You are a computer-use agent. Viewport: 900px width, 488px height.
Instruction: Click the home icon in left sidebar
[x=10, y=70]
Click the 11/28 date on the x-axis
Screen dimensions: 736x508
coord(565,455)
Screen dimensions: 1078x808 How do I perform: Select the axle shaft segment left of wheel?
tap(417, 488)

...

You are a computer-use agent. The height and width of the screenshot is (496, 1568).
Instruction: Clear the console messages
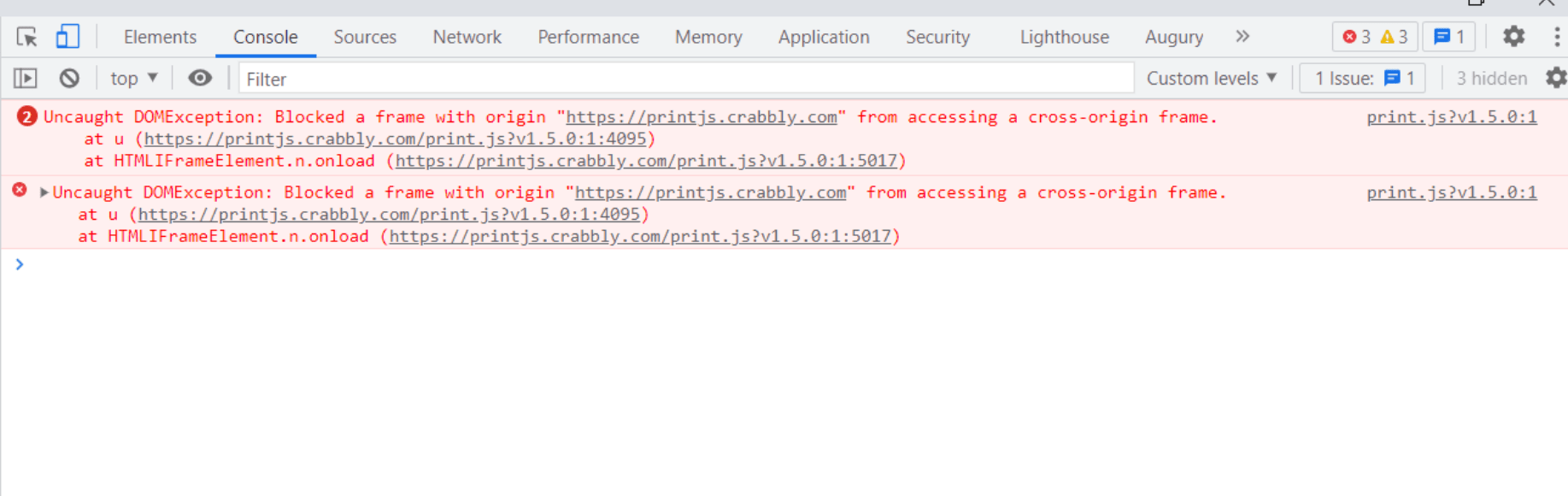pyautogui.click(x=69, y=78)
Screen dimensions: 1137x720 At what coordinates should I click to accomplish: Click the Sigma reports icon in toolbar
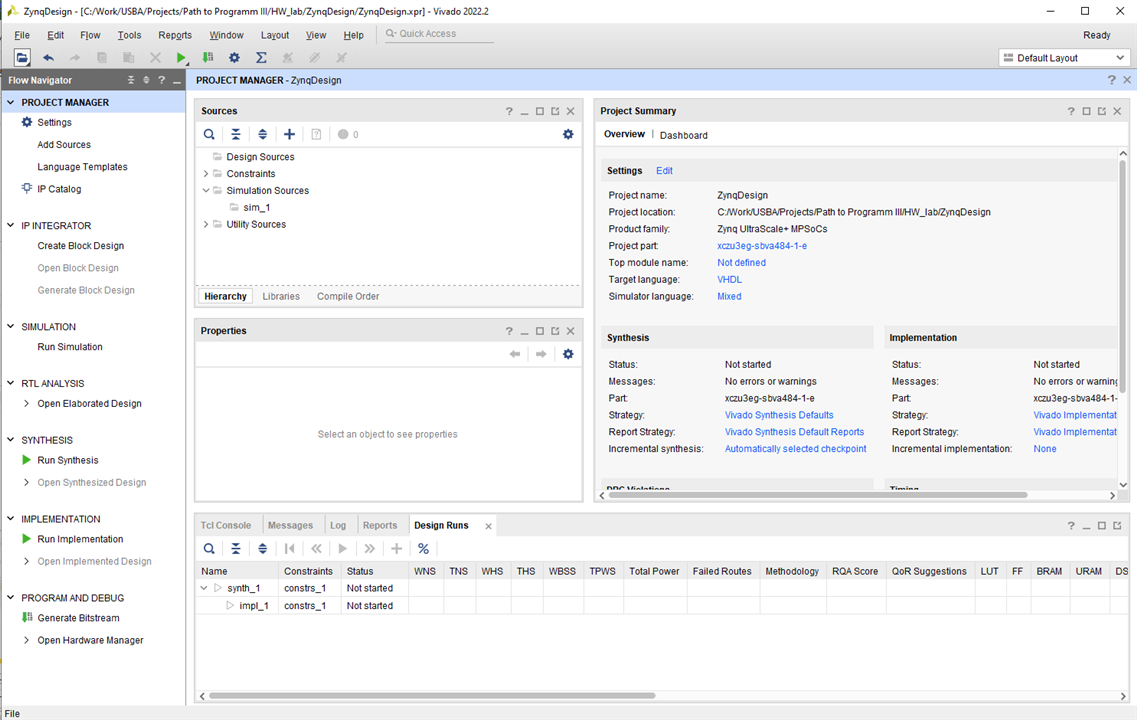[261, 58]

--

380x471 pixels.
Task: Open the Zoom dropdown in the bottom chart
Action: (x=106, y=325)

[WORK ITEM]
Search the material for lines holding the word "agent", then say how many there are and nothing more.

[ANSWER SECTION]
2